● Material provided
########################################

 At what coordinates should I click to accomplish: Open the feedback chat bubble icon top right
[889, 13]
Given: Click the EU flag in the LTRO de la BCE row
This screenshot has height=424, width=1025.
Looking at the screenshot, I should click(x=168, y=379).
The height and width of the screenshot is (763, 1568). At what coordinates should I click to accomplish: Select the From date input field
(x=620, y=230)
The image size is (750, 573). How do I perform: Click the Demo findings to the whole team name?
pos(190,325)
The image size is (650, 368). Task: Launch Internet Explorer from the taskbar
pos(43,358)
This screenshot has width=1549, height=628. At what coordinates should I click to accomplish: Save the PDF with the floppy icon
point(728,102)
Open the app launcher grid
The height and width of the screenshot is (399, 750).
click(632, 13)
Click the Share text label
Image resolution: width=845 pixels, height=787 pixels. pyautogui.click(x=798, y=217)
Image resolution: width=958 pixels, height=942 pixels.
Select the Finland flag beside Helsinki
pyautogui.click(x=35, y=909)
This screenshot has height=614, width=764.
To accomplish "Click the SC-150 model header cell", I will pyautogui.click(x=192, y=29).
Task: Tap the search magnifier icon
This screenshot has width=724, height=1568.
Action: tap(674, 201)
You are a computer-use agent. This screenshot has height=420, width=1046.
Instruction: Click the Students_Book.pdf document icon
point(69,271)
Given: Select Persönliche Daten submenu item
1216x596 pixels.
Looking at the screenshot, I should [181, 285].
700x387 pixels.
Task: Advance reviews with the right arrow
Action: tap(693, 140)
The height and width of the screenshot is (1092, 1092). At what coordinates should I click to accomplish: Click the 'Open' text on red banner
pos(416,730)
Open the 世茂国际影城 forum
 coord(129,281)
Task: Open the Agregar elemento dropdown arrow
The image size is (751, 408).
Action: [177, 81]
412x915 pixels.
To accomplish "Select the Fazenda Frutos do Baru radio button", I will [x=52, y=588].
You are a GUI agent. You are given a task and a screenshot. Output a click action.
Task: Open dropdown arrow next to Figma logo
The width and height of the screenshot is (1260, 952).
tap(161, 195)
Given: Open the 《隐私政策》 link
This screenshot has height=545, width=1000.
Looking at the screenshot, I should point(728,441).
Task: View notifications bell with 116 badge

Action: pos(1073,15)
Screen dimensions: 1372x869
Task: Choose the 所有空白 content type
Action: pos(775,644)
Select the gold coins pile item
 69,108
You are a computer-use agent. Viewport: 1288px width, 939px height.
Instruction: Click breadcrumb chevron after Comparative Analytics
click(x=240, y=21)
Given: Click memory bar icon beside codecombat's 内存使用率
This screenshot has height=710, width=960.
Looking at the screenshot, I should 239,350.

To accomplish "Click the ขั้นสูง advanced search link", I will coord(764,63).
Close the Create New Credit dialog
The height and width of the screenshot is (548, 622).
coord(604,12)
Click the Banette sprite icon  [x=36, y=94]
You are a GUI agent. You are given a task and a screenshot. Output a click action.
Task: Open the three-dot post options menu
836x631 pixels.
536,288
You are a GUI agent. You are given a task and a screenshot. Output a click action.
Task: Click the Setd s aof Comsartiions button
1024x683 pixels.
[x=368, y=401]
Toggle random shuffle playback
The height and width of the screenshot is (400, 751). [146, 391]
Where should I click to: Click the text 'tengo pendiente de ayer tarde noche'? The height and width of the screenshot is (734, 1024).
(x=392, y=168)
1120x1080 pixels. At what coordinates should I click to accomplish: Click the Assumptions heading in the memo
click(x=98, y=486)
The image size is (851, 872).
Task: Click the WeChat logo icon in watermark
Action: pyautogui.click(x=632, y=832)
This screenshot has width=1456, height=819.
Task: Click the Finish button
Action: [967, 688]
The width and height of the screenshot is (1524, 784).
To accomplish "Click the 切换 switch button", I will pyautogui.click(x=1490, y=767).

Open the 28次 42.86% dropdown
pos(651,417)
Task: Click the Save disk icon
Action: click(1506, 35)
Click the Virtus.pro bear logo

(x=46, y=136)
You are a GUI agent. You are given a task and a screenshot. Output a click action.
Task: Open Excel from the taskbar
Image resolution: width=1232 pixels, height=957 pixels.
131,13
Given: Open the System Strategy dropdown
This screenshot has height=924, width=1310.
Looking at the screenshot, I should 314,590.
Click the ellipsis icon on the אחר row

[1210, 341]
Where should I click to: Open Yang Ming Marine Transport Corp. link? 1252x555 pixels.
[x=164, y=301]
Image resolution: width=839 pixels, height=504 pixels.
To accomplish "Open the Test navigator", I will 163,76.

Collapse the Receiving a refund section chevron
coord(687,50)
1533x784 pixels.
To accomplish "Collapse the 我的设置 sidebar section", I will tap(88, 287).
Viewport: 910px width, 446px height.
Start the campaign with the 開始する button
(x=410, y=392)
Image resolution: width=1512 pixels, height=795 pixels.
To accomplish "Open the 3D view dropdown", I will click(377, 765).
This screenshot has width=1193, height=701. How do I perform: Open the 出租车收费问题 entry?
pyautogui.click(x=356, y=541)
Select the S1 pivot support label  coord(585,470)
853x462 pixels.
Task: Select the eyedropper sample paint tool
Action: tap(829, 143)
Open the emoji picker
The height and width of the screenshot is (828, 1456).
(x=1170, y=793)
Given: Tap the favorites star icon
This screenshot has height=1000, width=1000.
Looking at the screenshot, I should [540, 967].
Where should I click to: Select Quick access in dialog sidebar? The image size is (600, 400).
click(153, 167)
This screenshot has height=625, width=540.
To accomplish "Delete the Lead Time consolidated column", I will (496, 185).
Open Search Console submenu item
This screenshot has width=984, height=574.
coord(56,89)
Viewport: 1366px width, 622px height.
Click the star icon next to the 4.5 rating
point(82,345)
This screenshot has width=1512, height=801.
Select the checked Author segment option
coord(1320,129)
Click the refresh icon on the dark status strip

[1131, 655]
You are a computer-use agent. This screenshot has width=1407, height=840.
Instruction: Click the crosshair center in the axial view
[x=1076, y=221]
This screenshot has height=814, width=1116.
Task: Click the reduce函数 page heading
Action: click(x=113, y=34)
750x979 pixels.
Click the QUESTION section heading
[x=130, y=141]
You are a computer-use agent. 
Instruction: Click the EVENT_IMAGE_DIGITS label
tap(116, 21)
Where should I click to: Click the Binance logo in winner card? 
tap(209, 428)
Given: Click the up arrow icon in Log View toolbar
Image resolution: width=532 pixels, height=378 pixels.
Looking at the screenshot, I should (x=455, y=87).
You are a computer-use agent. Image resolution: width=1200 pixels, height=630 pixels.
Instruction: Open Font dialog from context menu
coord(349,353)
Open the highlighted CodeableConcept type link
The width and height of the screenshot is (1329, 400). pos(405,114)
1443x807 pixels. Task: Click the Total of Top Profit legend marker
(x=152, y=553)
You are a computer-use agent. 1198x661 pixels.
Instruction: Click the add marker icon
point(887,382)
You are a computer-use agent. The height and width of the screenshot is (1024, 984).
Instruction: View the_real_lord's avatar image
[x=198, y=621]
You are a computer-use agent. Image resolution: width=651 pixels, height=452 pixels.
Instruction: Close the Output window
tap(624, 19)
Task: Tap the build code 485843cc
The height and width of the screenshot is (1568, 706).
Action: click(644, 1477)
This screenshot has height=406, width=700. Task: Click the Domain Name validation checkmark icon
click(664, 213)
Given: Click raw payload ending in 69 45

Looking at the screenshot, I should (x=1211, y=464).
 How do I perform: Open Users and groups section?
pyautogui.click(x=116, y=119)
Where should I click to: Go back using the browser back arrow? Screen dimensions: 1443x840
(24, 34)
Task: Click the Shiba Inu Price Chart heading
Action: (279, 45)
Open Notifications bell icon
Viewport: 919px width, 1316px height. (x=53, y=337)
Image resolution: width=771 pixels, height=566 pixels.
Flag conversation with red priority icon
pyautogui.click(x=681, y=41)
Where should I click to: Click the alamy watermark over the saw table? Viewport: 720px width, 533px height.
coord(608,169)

########################################

The count, and nothing else: how many lines of the entries contain the word "computer"?

8